Welcome to the world of most enterprise software. You can get by for a while … heck, the “user” didn’t even cut the check … but you can never truly escape. This costs is extremely difficult to quantify but we’ve all, at some point, been on the receiving end of enterprise software that truly sucks usability-wise. And when a disruptor pops up that shifts the script we’re all the more willing to embrace the alternative.
The prospect has a list of requirements. Lists of requirements feel comfortable. They’re relatively easy to write — heck, just add a couple points for good measure. Someone owns this decision and by golly they’re going to own it. As someone involved in buying tools I can say without doubt that the requirements process is simply broken. It’s aspirational. Big and heavy RFPs are a recipe for failed implementations and software detritus. They may close deals, but they are not a leading indicator of long term adoption. In the heat of the moment it’s tempting to treat the RFP as gospel and the byproduct of careful research. It rarely is. The customer may rave about your responsiveness at first, but they might not be any happier in a year.
From an Agile perspective this is a big “requirements upfront” anti-pattern:
Looks simple huh? (Source)
As someone with UX Research experience I can say beyond a doubt that lists of features rarely address true needs. They jump to the What before the Why.
If one feature is the deciding factor between the buy or pass what does that tell you about your business and product? Consider tools that solve a unique pain incredibly well. We get frustrated as users. We have to invent workarounds to make up for missing features. But we use it anyway because it does something incredibly well. If you’re battling over RFP bullet points consider the game you want to play. Are you battling over commodity features?

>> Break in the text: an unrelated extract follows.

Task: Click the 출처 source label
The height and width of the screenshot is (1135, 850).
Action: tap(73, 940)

This one is simple. By working on one thing you are by definition not working on something else. What are you sacrificing to attend to the prospect request? What could you build or explore given those resources? What is the value of doing this now vs. two months from now?

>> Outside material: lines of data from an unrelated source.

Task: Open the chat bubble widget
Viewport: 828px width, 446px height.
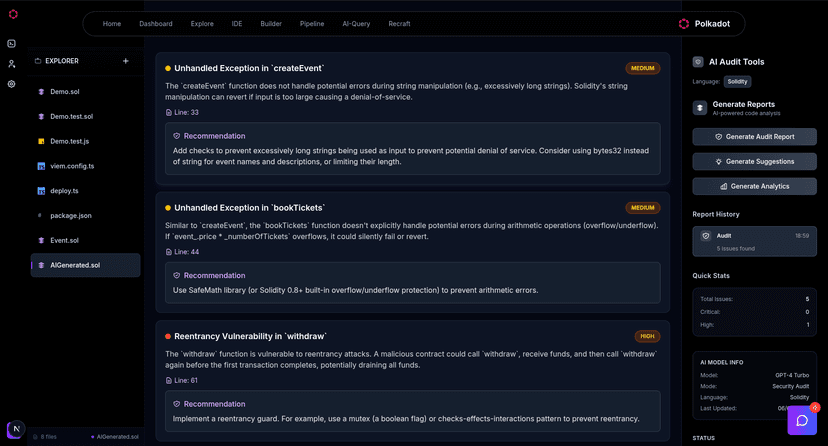Action: 801,420
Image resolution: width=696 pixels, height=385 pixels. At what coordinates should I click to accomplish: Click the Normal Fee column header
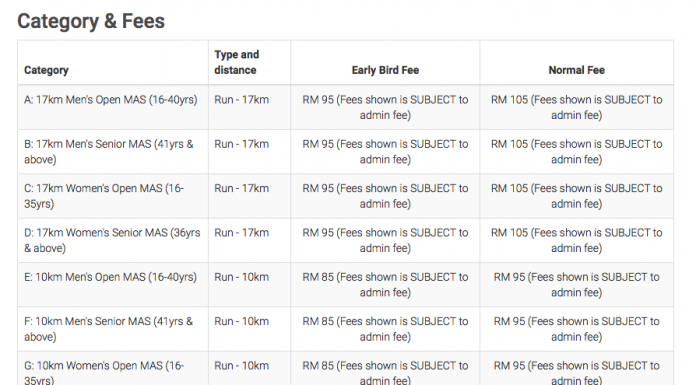pyautogui.click(x=577, y=70)
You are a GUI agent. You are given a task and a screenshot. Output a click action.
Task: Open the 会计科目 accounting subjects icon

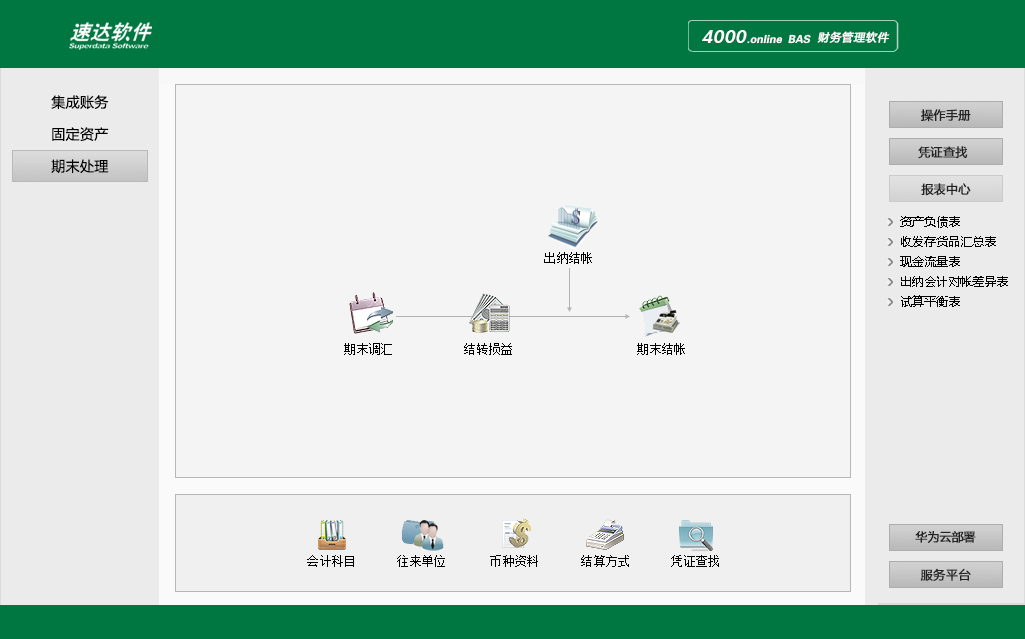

Distractions & Multitasking
External requests typically involve a lot of multitasking. There are endless cycles back and forth between sales, product management, and engineering. It’s hard to get the right people on the phone. You’re at the whim of conference calls. Just when you think you’ve nailed down the request someone else pops up and peppers your understanding like a gattling gun. Conservatively the team is at 50% effectiveness and it seeps into their other responsibilities.
Product development teams also feel the pinch. Prospect requests are typically run in parallel with existing roadmap driven work. It takes 3x the amount of time to finish two parallel tracks. SImply put, your team runs slower.
Hopefully that gives you some food for thought. I currently work for Pendo.io, an analytics tool with in-app guide and messaging functionality. One of the unique selling propositions of Pendo is that we record user activity retroactive to install. In the rush to crank out customer requests it can be prohibitive to add metrics and measure uptake. Our customers use this feature to reality check their intuition. Sure, the deal closed, but did anyone end up using it? Did it impact customer satisfaction (measurable with our in-app surveys and funnels)? The cost to answer these questions is low which in turn improves your team’s intuition in the face of bias. Until the costs are real, the debate will always swing towards Sales and the immediate prospect request.